In a press release issued after the draft recommendation was presented in December, Rosenbloom said that with as much as 70% of nursing home operating costs driven by labor, inadequate overall funding may force facilities “to make difficult decisions that could affect the hundreds of thousands of direct care workers in nursing homes—86% of whom are women, and 30% of whom are minorities.

“If the direct care workforce becomes destabilized because nursing homes don't have the resources to make ends meet,” Rosenbloom said, “it is the patient who may suffer the most.”

However, MedPAC Chairman Glenn M. Hackbarth, during the December meeting, said that if there is a “Medicaid payment problem,” increasing Medicare rates would only serve to boost funding to those institutions with the largest Medicare shares instead of those with larger numbers of Medicaid patients. “So the rich would get richer and the poorest would not be helped as much,” he said.

The solution, Hackbarth suggested, is to address Medicaid specifically instead of manipulating Medicare rates.

Dr. Carter pointed out that increasing Medicare rates to compensate for low Medicaid payments would also provide an incentive to states to lower their rates even further.
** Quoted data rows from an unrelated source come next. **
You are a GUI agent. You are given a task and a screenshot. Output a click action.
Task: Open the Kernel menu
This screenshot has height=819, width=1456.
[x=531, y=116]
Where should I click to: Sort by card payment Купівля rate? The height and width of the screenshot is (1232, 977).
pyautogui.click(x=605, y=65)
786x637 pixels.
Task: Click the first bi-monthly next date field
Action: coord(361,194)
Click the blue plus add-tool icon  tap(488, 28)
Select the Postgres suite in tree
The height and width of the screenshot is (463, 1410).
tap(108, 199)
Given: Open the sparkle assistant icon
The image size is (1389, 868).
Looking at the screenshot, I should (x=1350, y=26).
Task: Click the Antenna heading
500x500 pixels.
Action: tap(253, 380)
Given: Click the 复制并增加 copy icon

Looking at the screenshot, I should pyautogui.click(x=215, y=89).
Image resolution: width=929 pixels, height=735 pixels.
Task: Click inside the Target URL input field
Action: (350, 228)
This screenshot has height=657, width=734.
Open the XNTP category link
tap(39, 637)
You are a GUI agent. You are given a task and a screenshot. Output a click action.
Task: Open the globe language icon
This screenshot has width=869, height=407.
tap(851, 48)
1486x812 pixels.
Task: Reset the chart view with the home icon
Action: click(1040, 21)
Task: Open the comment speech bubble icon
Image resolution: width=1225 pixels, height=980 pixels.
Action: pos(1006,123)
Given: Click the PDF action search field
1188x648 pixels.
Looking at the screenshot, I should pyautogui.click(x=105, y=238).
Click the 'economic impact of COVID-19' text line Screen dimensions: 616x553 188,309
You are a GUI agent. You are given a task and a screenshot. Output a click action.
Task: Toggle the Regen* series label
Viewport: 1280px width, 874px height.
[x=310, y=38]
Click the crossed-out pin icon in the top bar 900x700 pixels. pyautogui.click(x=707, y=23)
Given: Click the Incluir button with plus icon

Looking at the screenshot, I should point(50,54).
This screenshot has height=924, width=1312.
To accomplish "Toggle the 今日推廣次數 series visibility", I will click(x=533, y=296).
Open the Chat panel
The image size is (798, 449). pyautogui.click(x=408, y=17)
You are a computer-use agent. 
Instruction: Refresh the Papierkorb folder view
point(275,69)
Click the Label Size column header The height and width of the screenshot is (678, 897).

Hackbarth agreed. “If the message becomes, ‘Well, the federal government has assumed responsibility for the total margin and the overall financial stability and well-being of the SNF industry,’ this is a veritable invitation to the states to say, ‘Oh, since the federal government is going to cover it all, if we face a budgetary squeeze this is a place where we can cut and it will be made up elsewhere’—which is not the right policy incentive.”

Another MedPAC member, Dr. Nancy M. Kane, Harvard School of Public Health, Boston, said there is another factor to consider as well. “If the person in the long-term bed is on Medicaid or even self-pay, if they can get them back in the hospital for three days, they get to start the clock over on Medicare for however long it lasts. So, the better the Medicare payment, the more the incentive to not treat something in the nursing home, if you can move them back into the hospital and start over again.” Such practices of “churning” patients are increasingly attracting the attention of MedPAC staff, Dr. Carter said.

Assuming that CMS accepts MedPAC's recommendation and does not provide for a 2009 Medicare increase for SNFs in its report to Congress, the next step for the industry will be to seek support on Capitol Hill.

Rosenbloom worries that states that face fiscal difficulties often turn to Medicaid—“and payments to nursing homes in particular”—to find savings. He pointed out that the National Governors Association (NGA) recently issued a report stating that many states are facing budgetary shortfalls due to rising healthcare costs and the housing crisis, suggesting that Medicaid payments could worsen.